In the deep Q learning, every transition is stored in the buffer as a quadruple (s, a, r, a’). s represents the state, here, it represents source node that sends the data. a represents action, here, it represents to which node the data has to be transmitted to. r represents reward, here it calculates the reward earned by the node for choosing appropriate action. s’ represents next target, here it represents next node to which the data is forwarded to. Let us discuss, the working deep Q learning in finding the appropriate action. Initially the parameters of RL environment state, action, reward and next state are initialized. Every transition is stored in the buffer. If number of the transitions exceeds the defined capacity, then neural network takes uniform distributed sample from the stored transitions. Neural network then uses this sample to learn and train the model using Eq. 2. Otherwise, using observation parameters like segments acknowledged, segment size and bytes in flight, q values and action are calculated using Eq. 1. Then, appropriate reward is calculated as discussed in the algorithm. It then identifies next state based on action selected. This transition is stored in the buffer for further use.

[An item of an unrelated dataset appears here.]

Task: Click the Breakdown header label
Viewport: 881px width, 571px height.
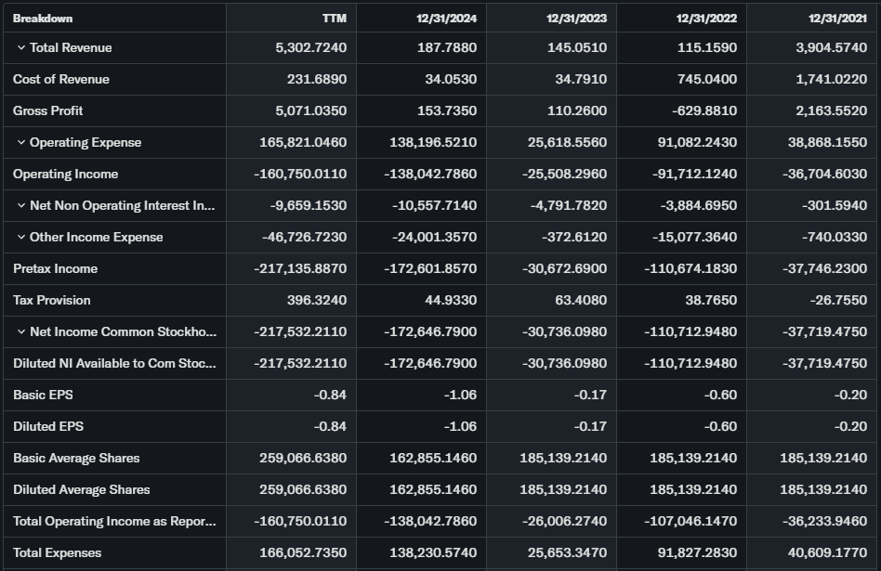Action: (x=43, y=18)
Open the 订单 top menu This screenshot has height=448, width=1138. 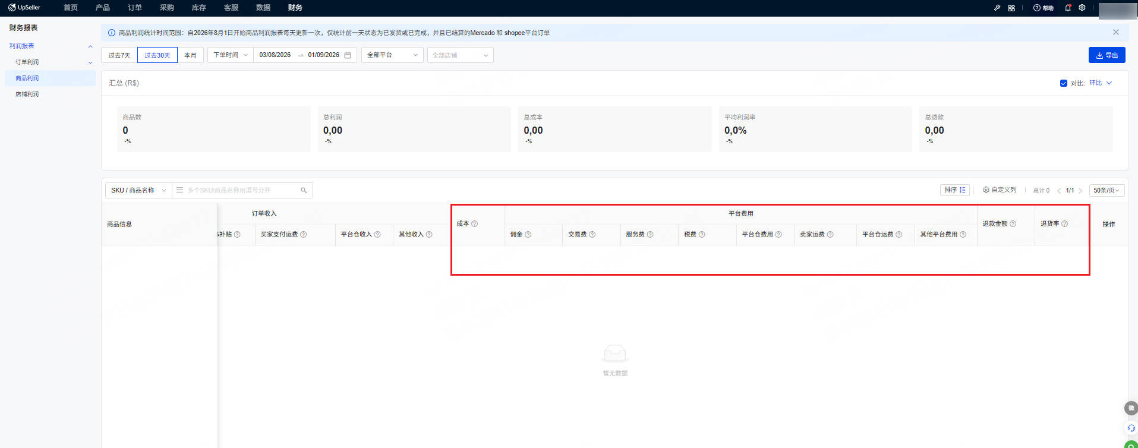[x=135, y=8]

Q value along with action is stored in the shared memory pool that is shared by ns3 and ai interfaces. Ns3 simulator now reads the value stored in shared memory and uses the same to perform action on the source node. Source node now forwards the data to the node as suggested by deep q learning algorithm (ai interface). The updated parameters are again sent to ai interface using shared memory pool. The process is repeated for ‘m’ no. of episodes.